» EXERCISE PROMPT
Rewrite the data from the line containing "You are a computer-use" down through the line containing "1080x1051 pixels.", changing "Instruction" to "Command" and keeping everything else the same. Leave the pictures out of your answer.

» DATASET ROWS
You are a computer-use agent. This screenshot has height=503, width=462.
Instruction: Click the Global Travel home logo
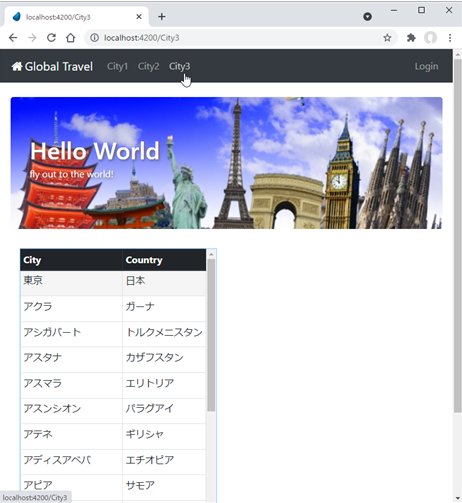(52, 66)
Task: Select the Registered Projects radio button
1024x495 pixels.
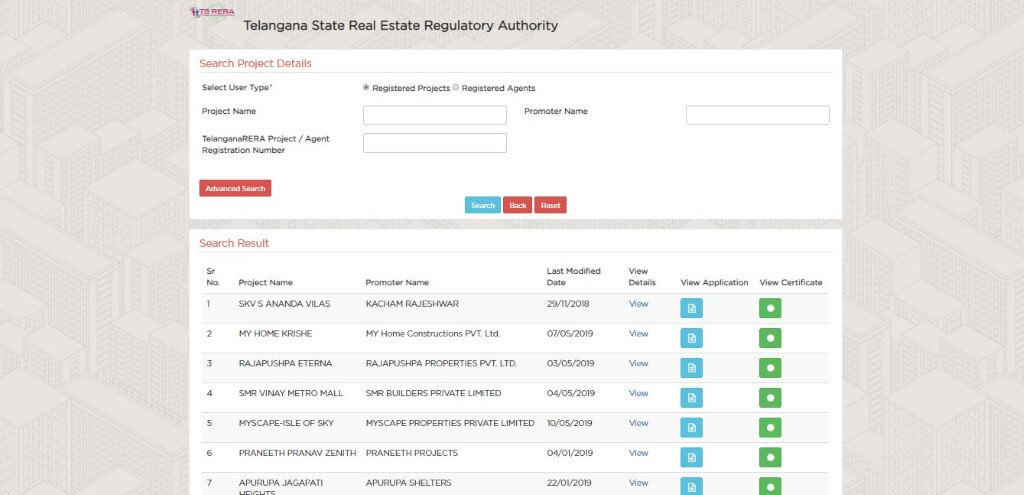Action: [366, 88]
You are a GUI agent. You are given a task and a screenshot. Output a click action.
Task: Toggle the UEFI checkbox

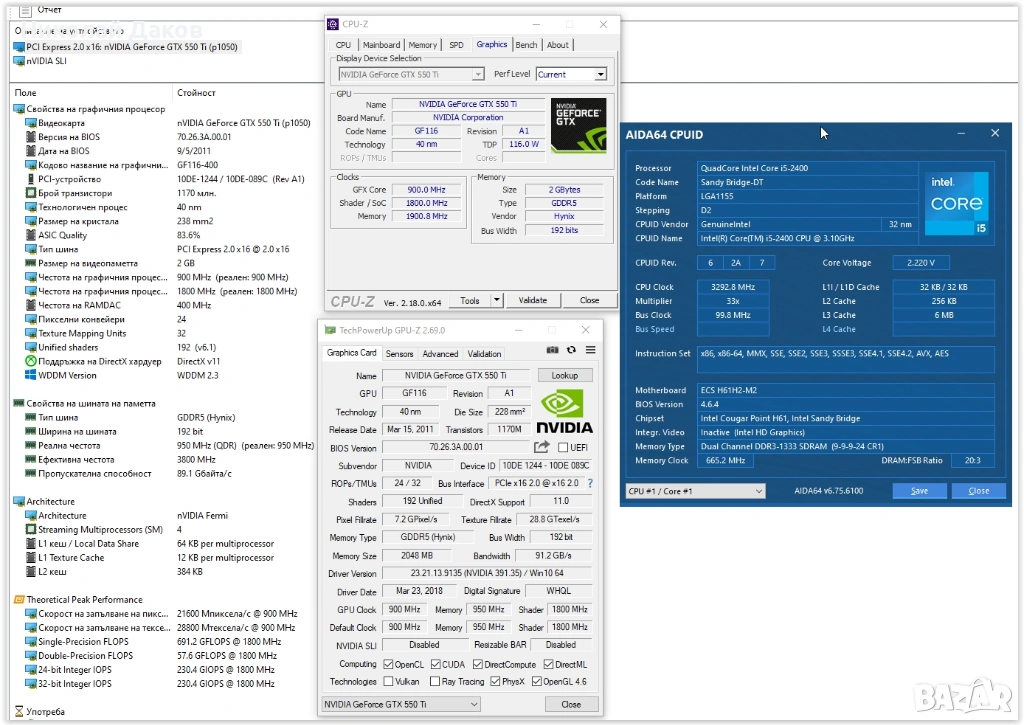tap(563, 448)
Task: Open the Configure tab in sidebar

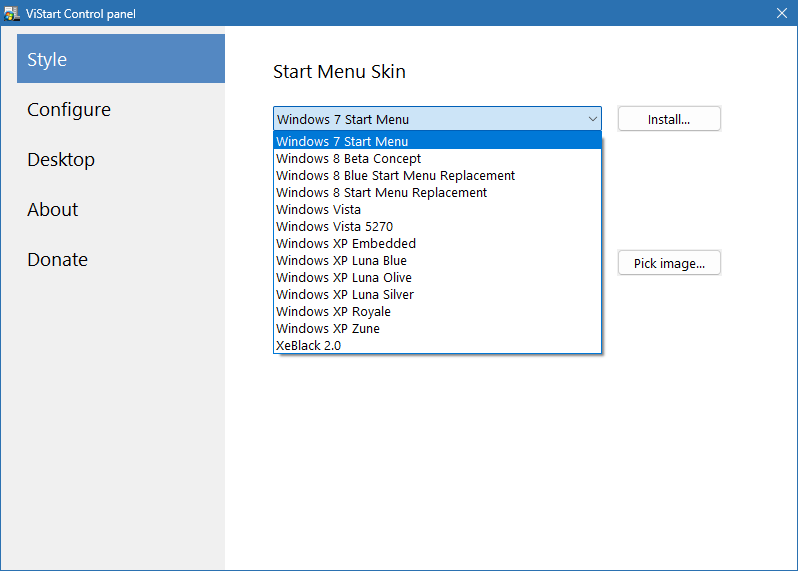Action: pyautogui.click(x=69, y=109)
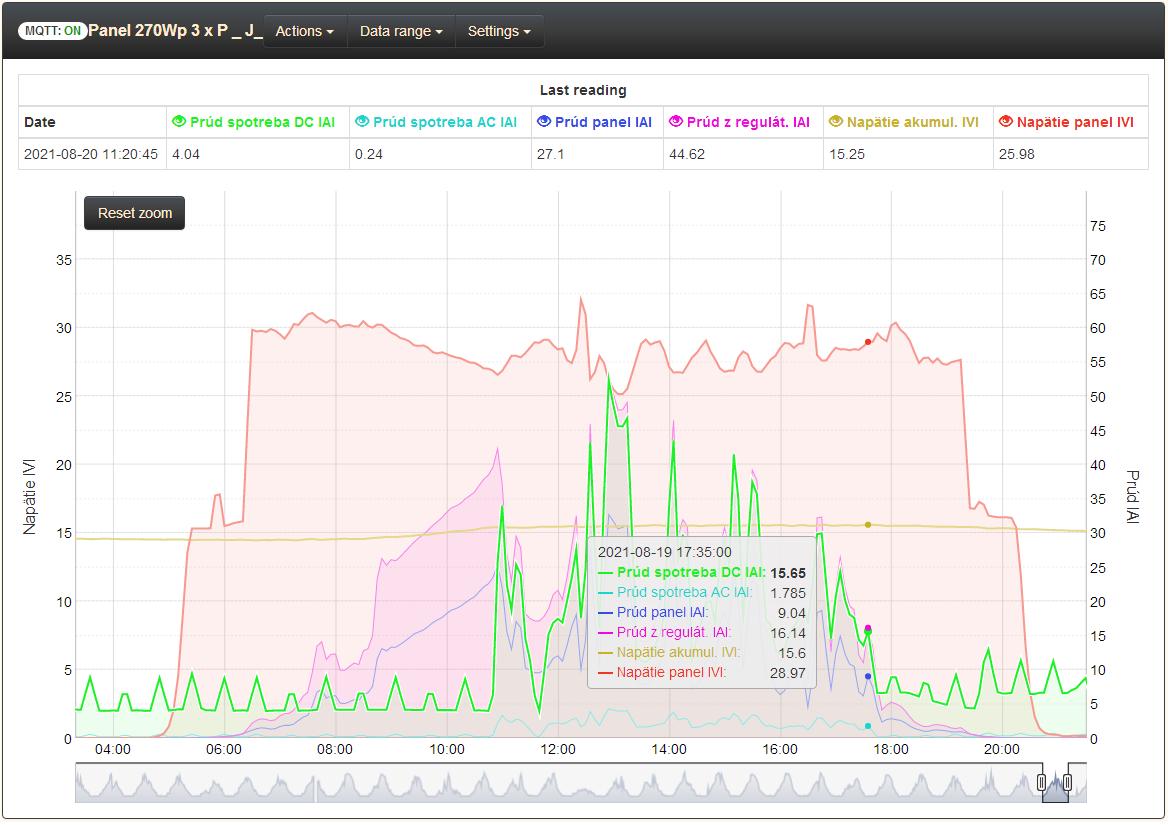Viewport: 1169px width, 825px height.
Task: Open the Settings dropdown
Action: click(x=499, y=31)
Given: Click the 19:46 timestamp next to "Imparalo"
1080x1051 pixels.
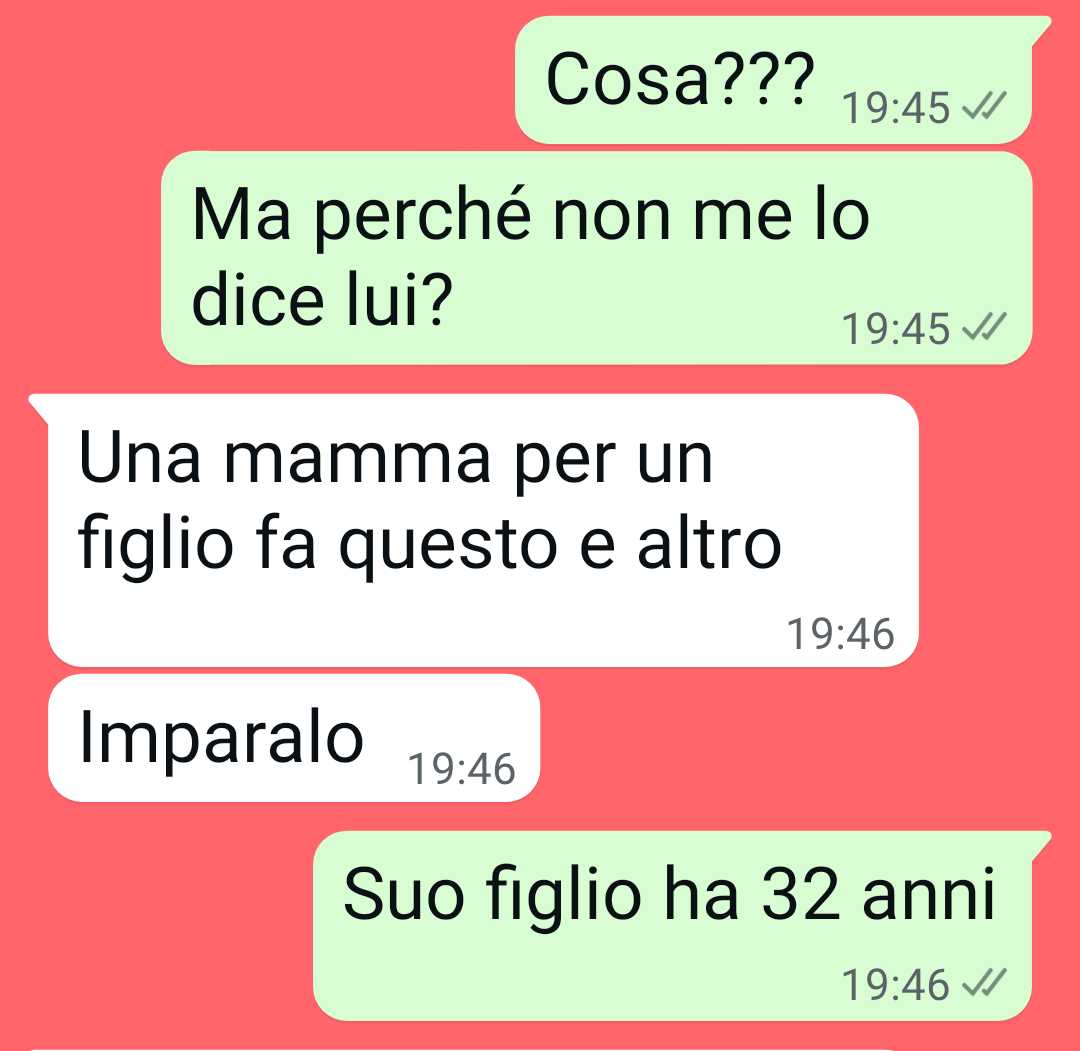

--

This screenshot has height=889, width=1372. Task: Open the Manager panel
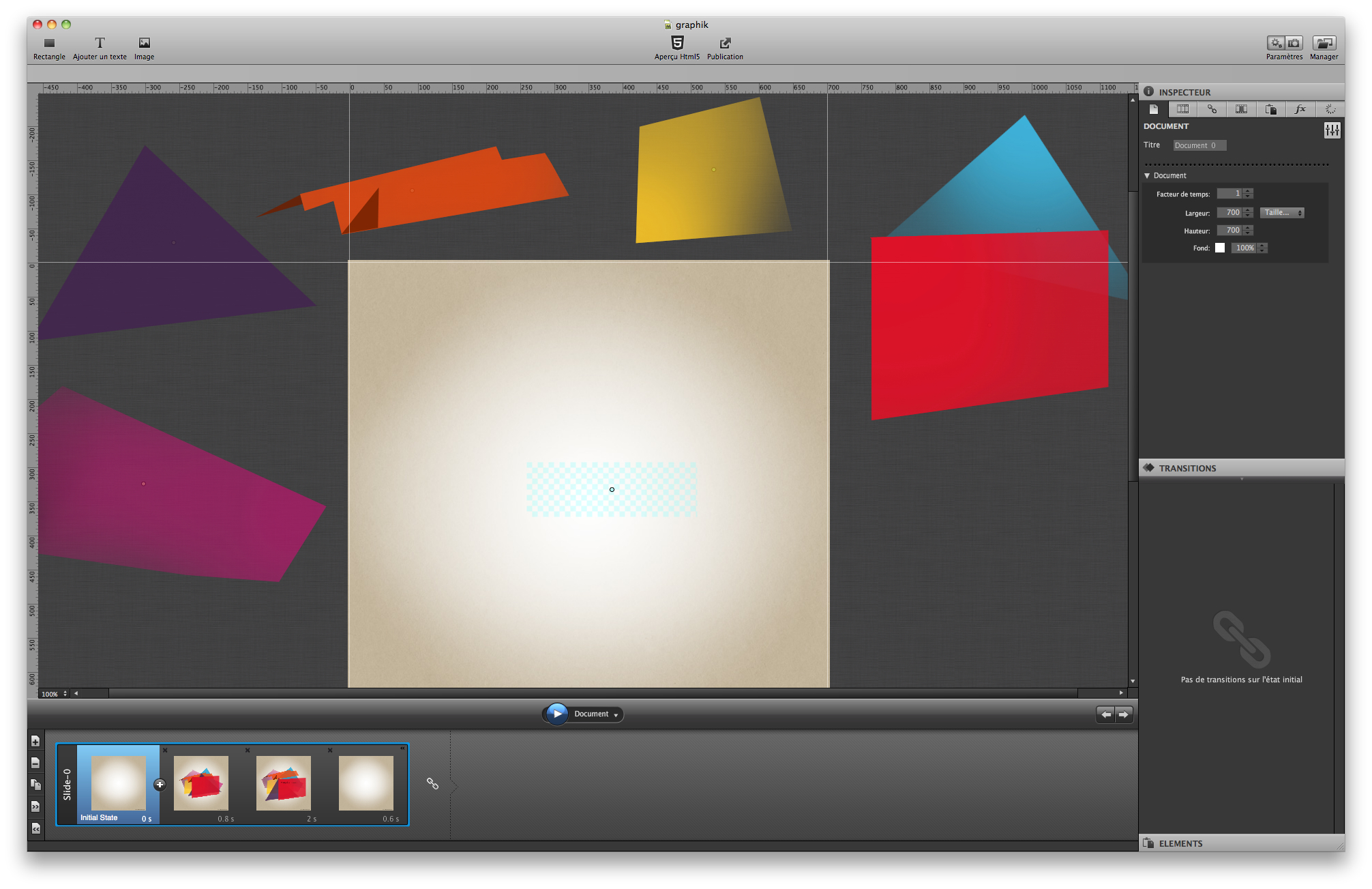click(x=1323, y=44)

» RESULT BELOW
You are a computer-use agent. This screenshot has height=503, width=462.
Command: Click the Global Travel home logo
(52, 66)
Task: Select the Registered Projects radio button
1024x495 pixels.
Action: [366, 88]
You are a GUI agent. You are given a task and a screenshot. Output a click action.
Task: Toggle the UEFI checkbox

tap(563, 448)
Task: Open the Configure tab in sidebar

Action: pyautogui.click(x=69, y=109)
Viewport: 1169px width, 825px height.
Task: Open the Settings dropdown
Action: click(x=499, y=31)
Given: Click the 19:46 timestamp next to "Imparalo"
1080x1051 pixels.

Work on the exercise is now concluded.